Der Hintergrund: Bisher war geplant, dass die Banken und andere private Gläubiger auf 50 Prozent ihrer Forderungen gegen Griechenland verzichten. Diesen Schuldenschnitt hatte Merkel beim EU-Gipfel im Oktober persönlich ausgehandelt. Damals hoffte die Kanzlerin, dies werde reichen, um das Defizit bis 2020 auf 120 Prozent der griechischen Wirtschaftsleistung zurückzuführen - einen Wert, der als gerade noch verträglich gilt.
Doch inzwischen haben sich die Zahlen dramatisch verschlechtert. Selbst wenn die Banken wie geplant auf rund 100 Milliarden Euro verzichten, wird der Schuldenstand 2020 immer noch bei 135 Prozent liegen - denn die Schulden sind in der Zwischenzeit weiter gestiegen. Wegen des dramatischen Wirtschaftseinbruchs - eine Folge der von Merkel verordneten massiven Sparpläne, aber auch schleppender Reformen - gehen sie derzeit auf 200 Prozent zu, genaue Zahlen gibt es nicht.

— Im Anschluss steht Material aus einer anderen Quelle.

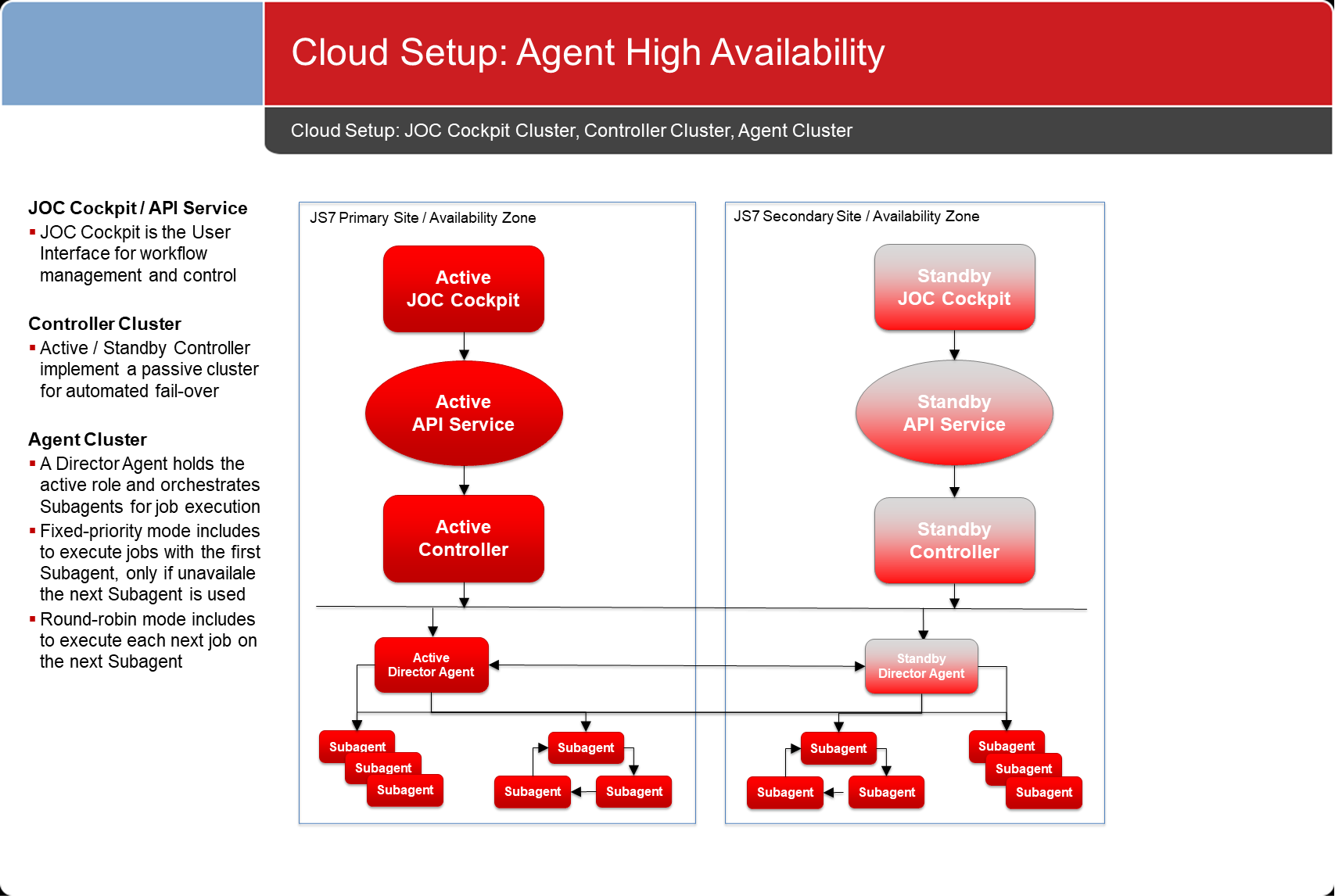1335x896 pixels.
Task: Select the blue rectangle in the header
Action: 132,53
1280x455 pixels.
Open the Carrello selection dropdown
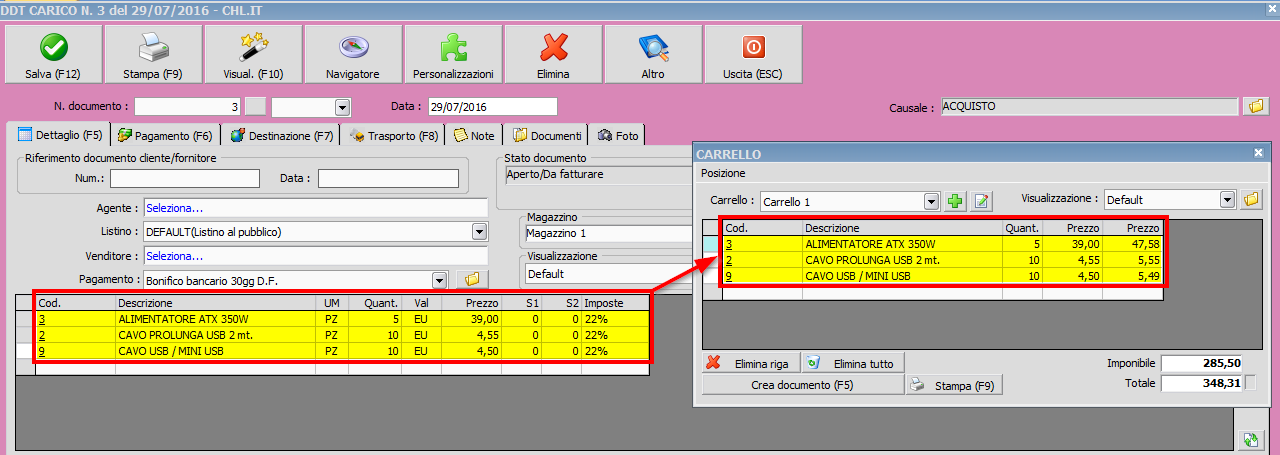[x=931, y=202]
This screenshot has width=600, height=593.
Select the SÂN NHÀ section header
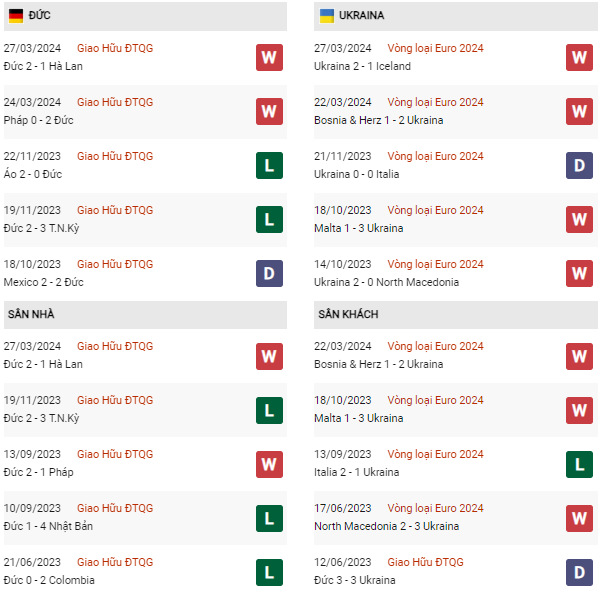pos(31,314)
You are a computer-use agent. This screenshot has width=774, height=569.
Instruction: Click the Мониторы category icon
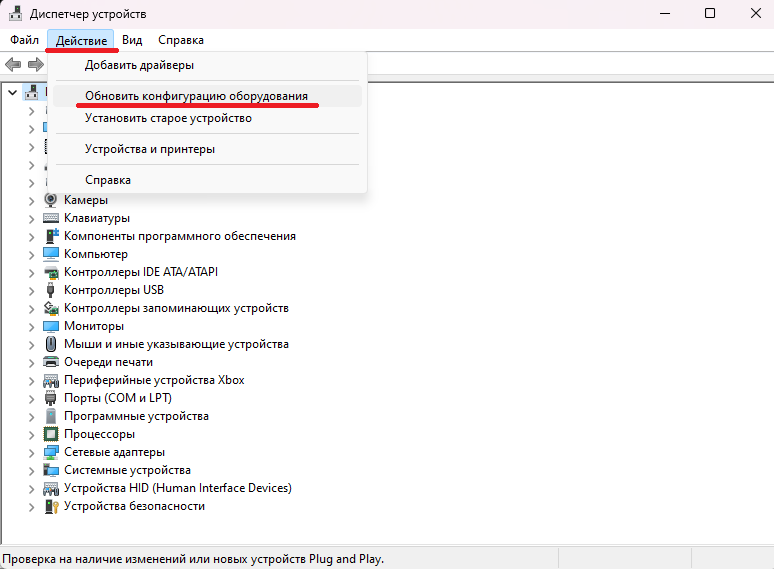pyautogui.click(x=52, y=326)
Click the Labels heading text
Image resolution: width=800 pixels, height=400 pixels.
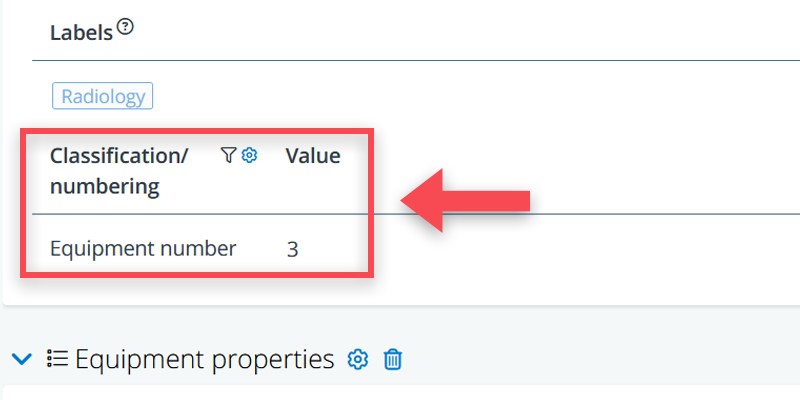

Vorläufiger Banken-Deal zurückgewiesen
Zudem ist der geplante Schuldenschnitt nicht einmal unter Dach und Fach. Einen vorläufigen Deal mit den Banken haben die EU-Finanzminister am Dienstag zurückgewiesen; die Regierung in Athen muss nachsitzen, um bessere Konditionen herauszuschlagen. Doch die Geldinstitute sträuben sich; wenn sie schon bluten müssen, dann soll auch die Europäische Zentralbank (EZB) auf einen Teil ihrer Forderungen gegen Griechenland verzichten, heißt es.
Auch das lehnt Berlin ab. "Ich kann keinen Sinn darin erkennen, dass jede Woche mehr Geld ins Schaufenster gelegt werden soll", sagte Außenminister Guido Westerwelle (FDP) am Freitag in Brüssel. Die Experten von EU-Kommission, Internationalem Währungsfonds und EZB prüfen derzeit in Athen, ob Griechenland die im Gegenzug für Notkredite vereinbarten Spar- und Reformziele erreicht.
Nur wenn sie grünes Licht geben, kann Griechenland neue Milliardenhilfen aus Europa erhalten - und damit die bereits für März drohende Pleite verhindern. Nach einem Bericht der griechischen Zeitung Kathimerini hat die Troika bereits neue massive Schnitte gefordert.